In our busy lives, I think we've all grown ambivalent about the wisdom of sitting for hours labeling, stamping, folding the letter, writing a quick personal note, licking the envelope and watching the pile of "to be mailed" grow while the pile of "yet to be writtens" diminishes ever so slowly.
The "to be mailed" pile always makes me feel good cuz it gets tall really fast, once I insert the card and the letter. Fat envelopes fill up space quickly, giving a false but welcome sense of accomplishment.
Anyway, the Internet has just plain done a number on Christmas card decisions. Our societal expectations still inflict enough guilt, but the efficiency (timewise and costwise) of sending our greetings via email is becoming far too tempting.
I have almost succumbed to that practice, just as I did years ago upon deciding that a Christmas letter with the same information sent to everyone WOULD NOT LAND ME IN HELL.
So I've written "the letter" every year for about the last 15.

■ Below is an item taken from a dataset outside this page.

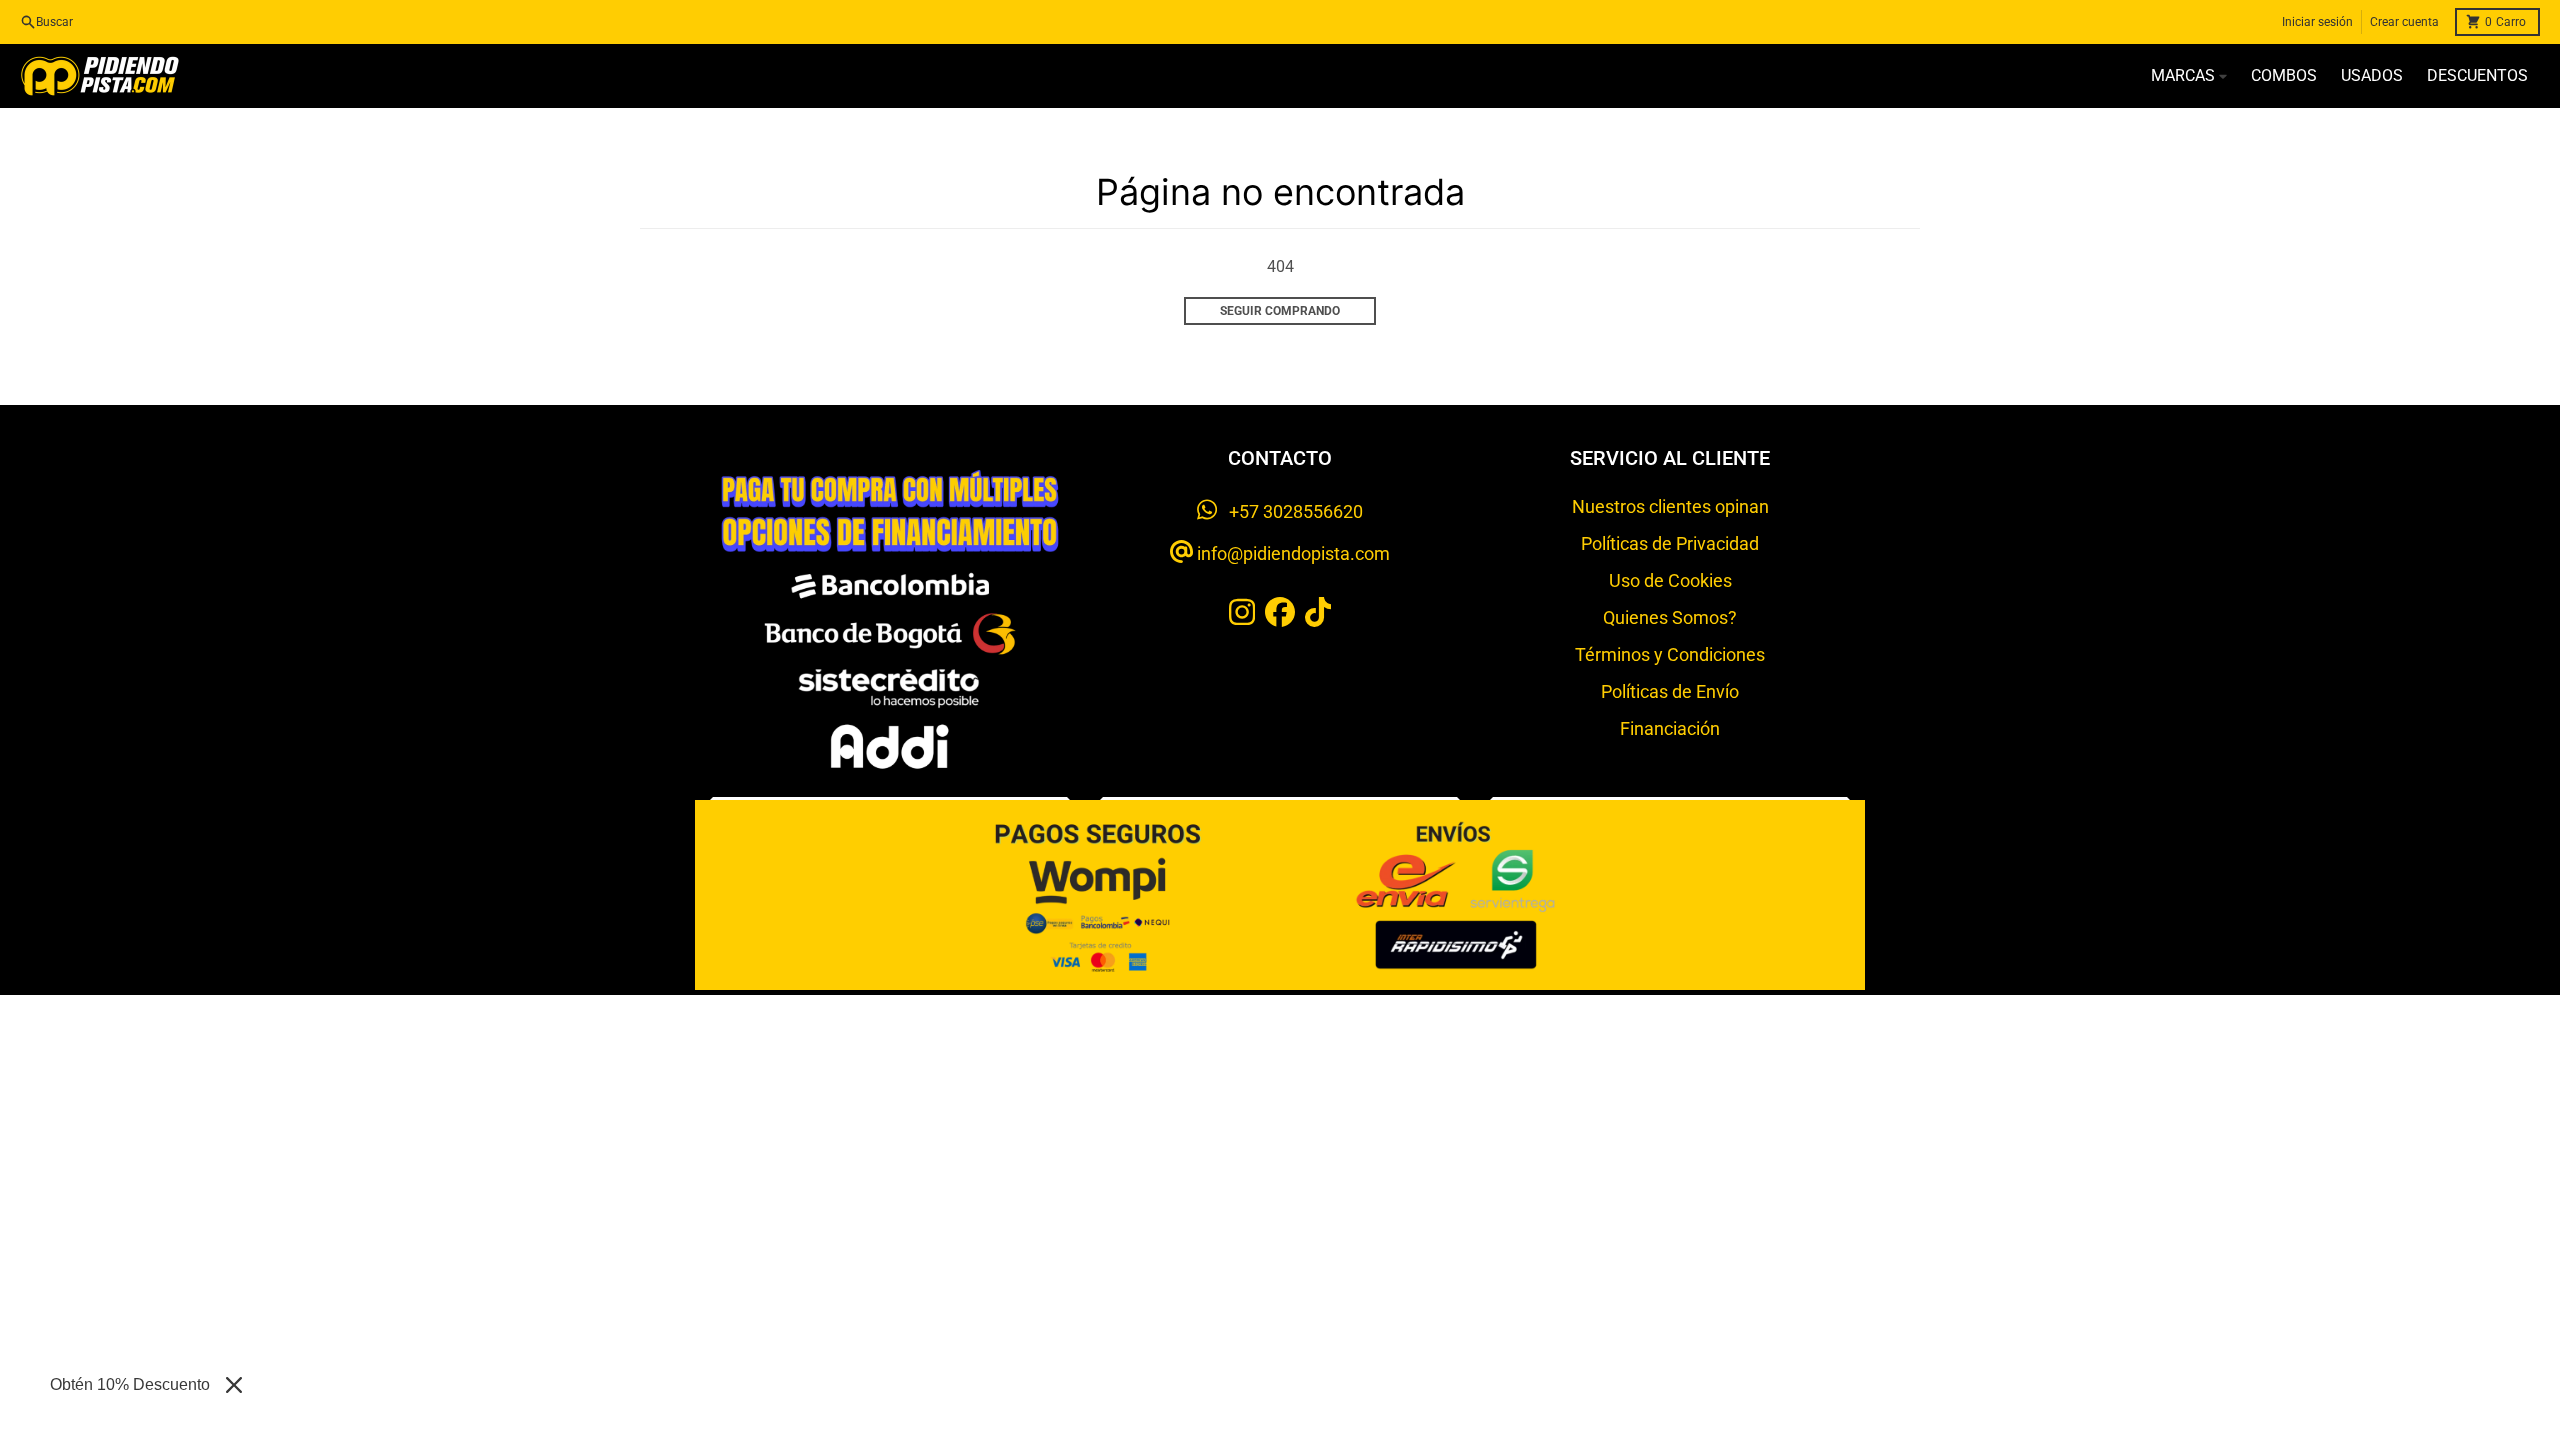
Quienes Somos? (1670, 617)
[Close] (234, 1385)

And, every year for about the past five, I have considered the potential for eternal damnation if I do throw in the towel and nix the practice of sending cards to at least those who send to me.
At this point, I must ask anyone reading this who has not received or will not receive a card from the Lovestead to refrain from judgment. I love you just as much even if you have never sent me a card.
The day will come, maybe even before my demise, that the envelopes kept from each year's batch of Christmas cards will diminish---either by attrition (often called 'death') or through pure laziness.
And, maybe some day I can join the rest of the crowd and simply push a button to send my holiday greetings to friends.
At this point, however, I'm so glad to have stuck to mostly the old-fashioned way.
I'm also thrilled on this Friday morning 11 days out from Christmas to have gotten round to it and to have those cards all ready to send over land and sea to the recipients' real mailboxes.
Now, it's time to stress a little more about all the cookies that need baking and the house that needs cleaning and the presents to buy and . . . .
Happy Friday. I've got to get round to something else. And, stick to it, of course.